- [Passage]:
New Fury Road Book Dives Into Charlize Theron’s Horrifying Filming Experience

New Fury Road Book Dives Into Charlize Theron’s Horrifying Filming Experience

Charlize Theron has never made it a secret that she had a rough time on the set of Mad Max: Fury Road. Even in 2015, the year that George Miller’s epic post-apocalyptic road rage movie was released to theatres, Theron gave an interview with Esquire saying that her co-star Tom Hardy “drove her crazy” and “they went at it.”

While that older interview paints a pretty tame, hot-and-cold dynamic between the two, things get more extreme in Kyle Buchanan’s Blood, Sweat & Chrome, a new oral history tell-all book. Buchanan, the pop culture reporter for the New York Times, conducted more than 130 interviews with key members of the cast and crew, including Theron, Hardy, and Miller, to get a full perspective of the production. An excerpt from the book has been published by Vanity Fair, and in it, Theron describes some of the “horrible” conditions she faced while filming Fury Road.

The excerpt paints a very different and much more dramatic picture of the set conditions than those described in any previous interviews. It’s been an open secret in Hollywood that Hardy can be difficult to work with (he even admitted as much in this 2015 Esquire UK interview), he’s very method, and he sometimes isn’t as professional as he could be. Buchanan’s book shows that Hardy has at least some awareness that his behaviour isn’t appropriate. But the accounts related in the excerpt highlight not only the ways in which Hardy behaved poorly, but the ways that everyone on set, including Miller and the producers, failed to protect Theron’s well-being and mental health during filming.

- [Problem A]: Repeat the part of the Fury Road article from "Charlize Theron has" up to and including "filming Fury Road.", word for word.
- [Problem B]: Which lines in the rows contain the string "Select"? Collect every one, matching case.

- [The data]:
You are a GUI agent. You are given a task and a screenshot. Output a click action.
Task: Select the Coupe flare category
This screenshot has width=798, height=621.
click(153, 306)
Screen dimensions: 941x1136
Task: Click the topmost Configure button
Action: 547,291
...
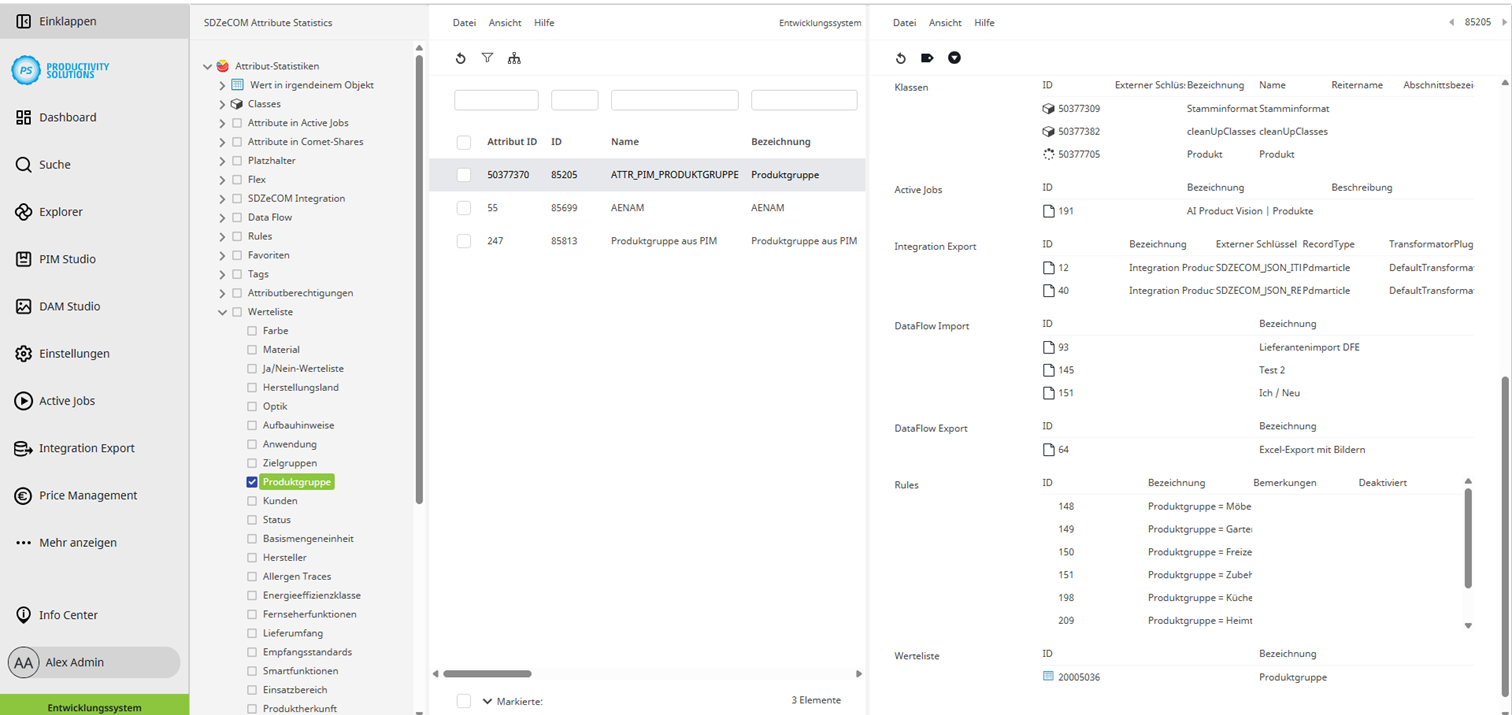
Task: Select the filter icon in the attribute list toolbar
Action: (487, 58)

- [Written response A]:
Charlize Theron has never made it a secret that she had a rough time on the set of Mad Max: Fury Road. Even in 2015, the year that George Miller’s epic post-apocalyptic road rage movie was released to theatres, Theron gave an interview with Esquire saying that her co-star Tom Hardy “drove her crazy” and “they went at it.”

While that older interview paints a pretty tame, hot-and-cold dynamic between the two, things get more extreme in Kyle Buchanan’s Blood, Sweat & Chrome, a new oral history tell-all book. Buchanan, the pop culture reporter for the New York Times, conducted more than 130 interviews with key members of the cast and crew, including Theron, Hardy, and Miller, to get a full perspective of the production. An excerpt from the book has been published by Vanity Fair, and in it, Theron describes some of the “horrible” conditions she faced while filming Fury Road.

- [Written response B]:
Task: Select the Coupe flare category
Task: Select the filter icon in the attribute list toolbar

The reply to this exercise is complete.